Boise State, despite going undefeated last season, will never get enough respect to warrant consideration for a National Title berth. When Tulane went 12-0 they were barely a blip on the national radar.

Parity is the name of the game in the NFL. Any team has the capability of winning at any given time (with the exception of the Atlanta Falcons this year). Teams routinely come from the back of the pack to actually win their division and make the playoffs, just as the division leader tumbles out of contention. Teams can turn their fortunes around much quicker in the NFL.

Tailgating, smailgating!

Yeah, I guess you could start tailgating days in advance for a college game, but that only works if you’re a college student who doesn’t mind skipping classes constantly (hello 2.0 GPA!) or if you’ve built up enough vacation time to make a real trip out of the whole thing. Give me the night before and the day of to get my game face on. My buddies and I began a tradition last year when we chipped in to buy Saints season tickets. Every Sunday morning before a home game we get up and meet for breakfast at Slim Goodie’s Diner on Magazine Street.

The whole idea of camping outside a stadium more than a day before kickoff is…what’s the word I’m looking for? Asinine.

Schedules

This falls back to the parity argument. Guys like USC, Ohio State and all the other big dogs can fill out their schedules with cream puff teams in order to pad their records. That crap doesn’t happen in the NFL. Yeah, one division may get matched up with a far weaker division for the season, but those schedules have been determined well in advance and the NFL owners are not given their choice of opponents. Otherwise, the Detroit Lions and Houston Texans would be plenty busy this year.

Polls & Playoffs

If the NFL had a preseason poll, it might something like this (and we’re assuming the NFL writers get 62 votes each week):

1. Indianapolis Colts (46)

2. New England Patriots (9)

3. San Diego Chargers (6)

4. New Orleans Saints (1)

5. Baltimore Ravens

And so on and so forth…

The idea that we as fans spend months out of the year hoping a few dozen people think our team is good enough to be in the championship game is beyond ridiculous. Ralph argues that people like me who’re fed up with the NCAA’s poll system and the BCS Bowl Series are a good thing for the game since it means we’ll argue about the whole thing and keep it in the national conversation.

College football is kept in the national spotlight because want their football fix, be it college or pro. When a system is so atrociously organized and it’s postseason so horribly botched, I simply view it as an inferior league.

To argue that people would lose interest in college football if they went to a playoff by comparing it to college basketball is just plain nutty. College football teams, by and large, play about 12 games before the Bowl season begins.
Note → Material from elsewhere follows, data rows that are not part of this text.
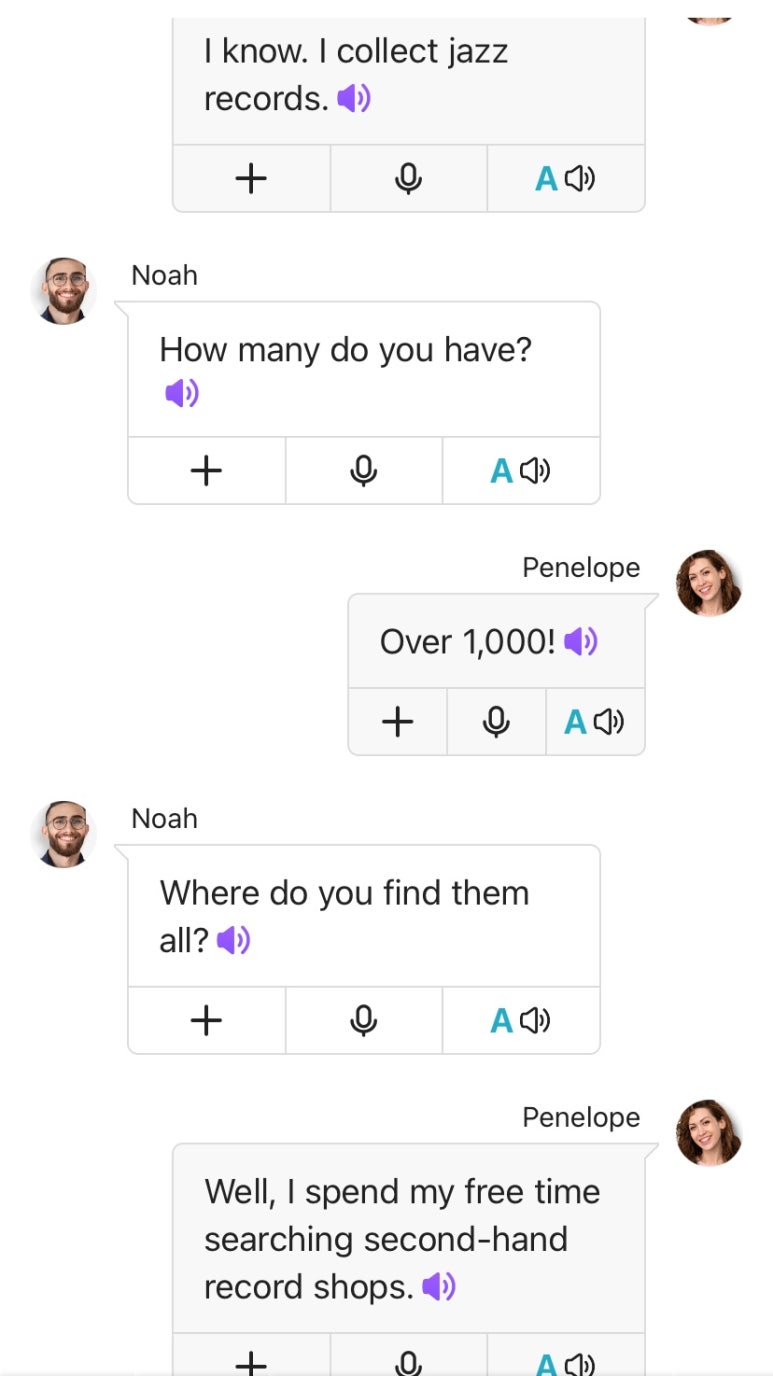Record voice for "How many do you have?"

point(363,470)
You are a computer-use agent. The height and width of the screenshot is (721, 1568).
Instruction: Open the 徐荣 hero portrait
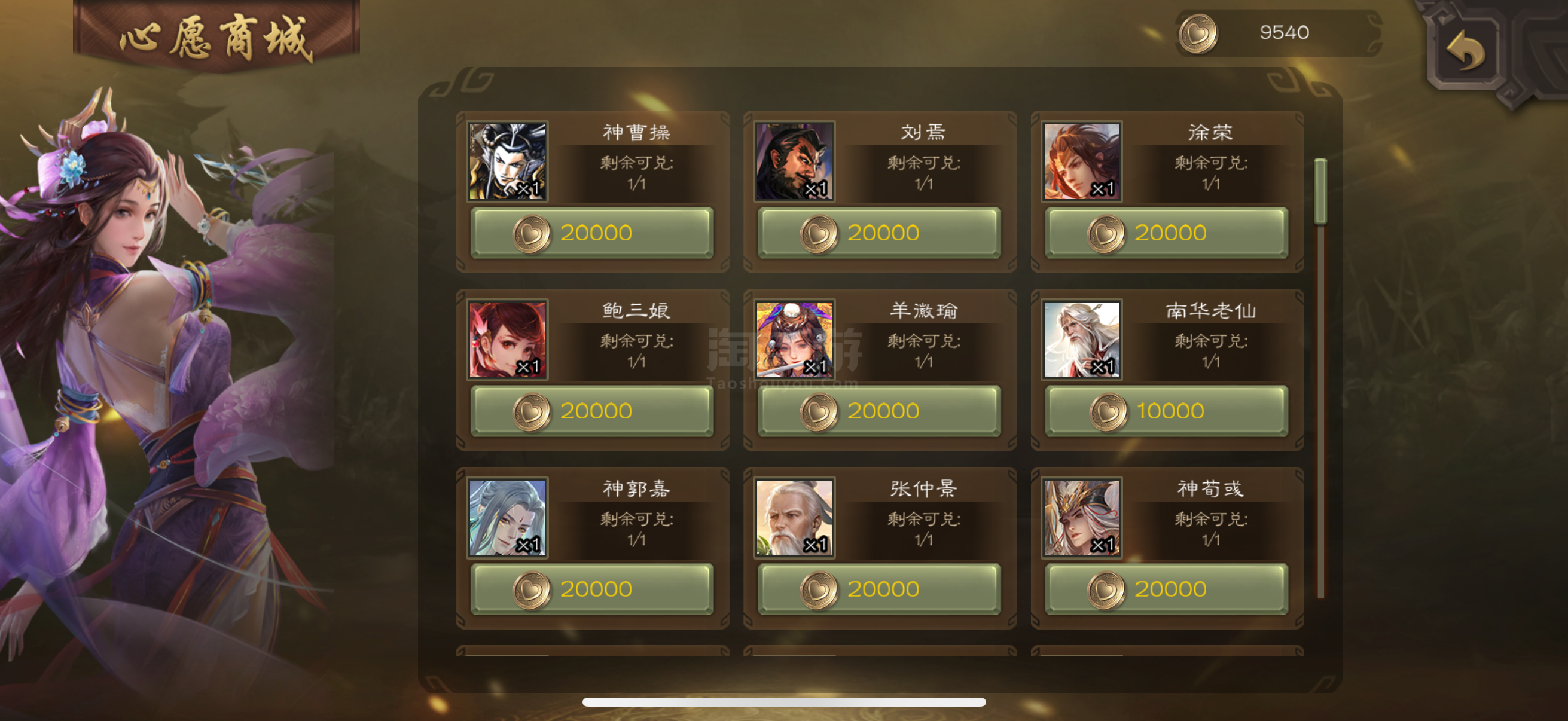(x=1082, y=162)
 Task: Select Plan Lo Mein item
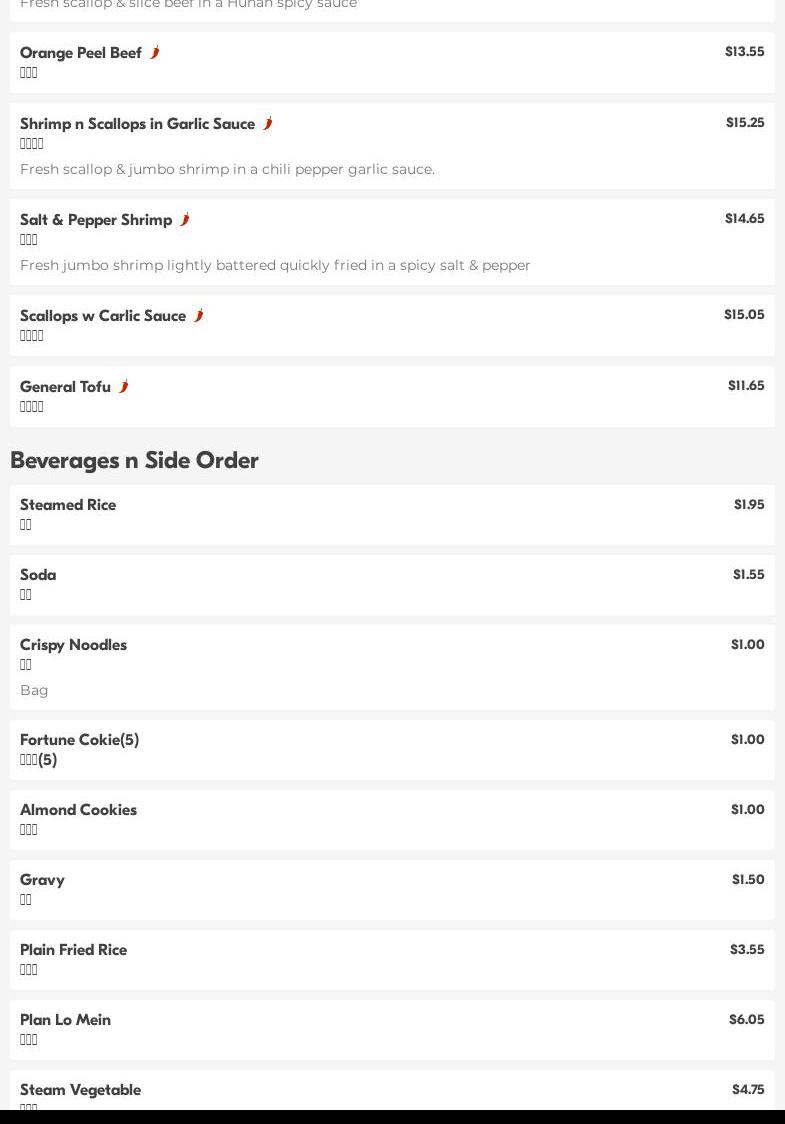pyautogui.click(x=65, y=1020)
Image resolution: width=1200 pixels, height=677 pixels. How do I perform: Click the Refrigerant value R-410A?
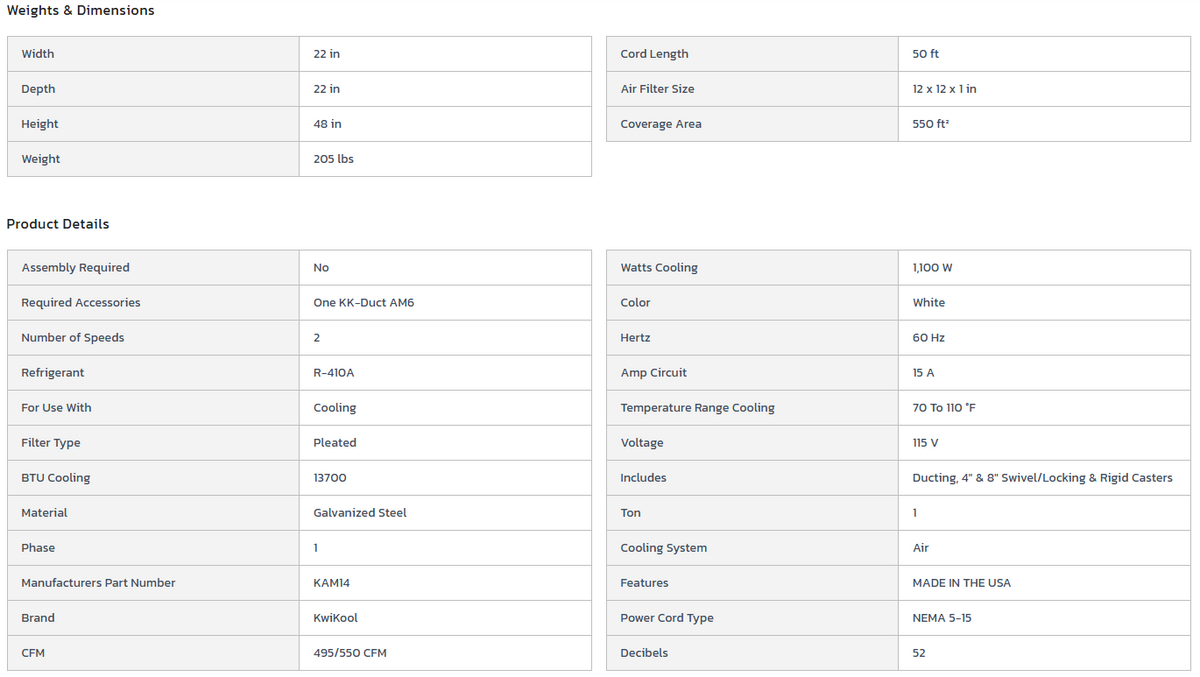click(x=333, y=373)
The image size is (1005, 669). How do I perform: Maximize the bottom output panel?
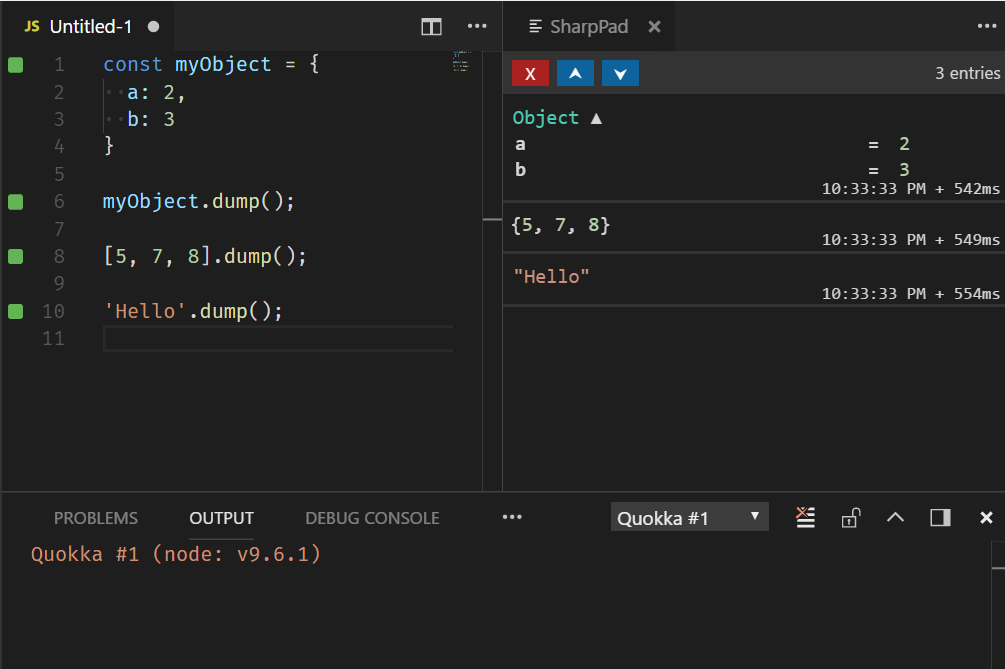(x=895, y=517)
College basketball teams play over 30 games before the NCAA Tournament starts. Translation: college hoops has a longer season—more games to play—before the eventual pay off of a playoff. And because there’s so many teams involved in the tournament, the casual sports fan says “I won’t pay attention until the tourney is set because all those other teams are probably garbage anyway.”

But in football, a 64 team playoff would be impossible. So would a 32 team playoff and a 16 team playoff. But perhaps an eight team playoff is feasible. Or maybe at least four teams could play in short tourney for the right to be national champions.

And don’t give me the ‘one and done is more compelling’ argument. If a team loses one game, they still would have a chance to make this special tourney. Hey, it works for the NFL.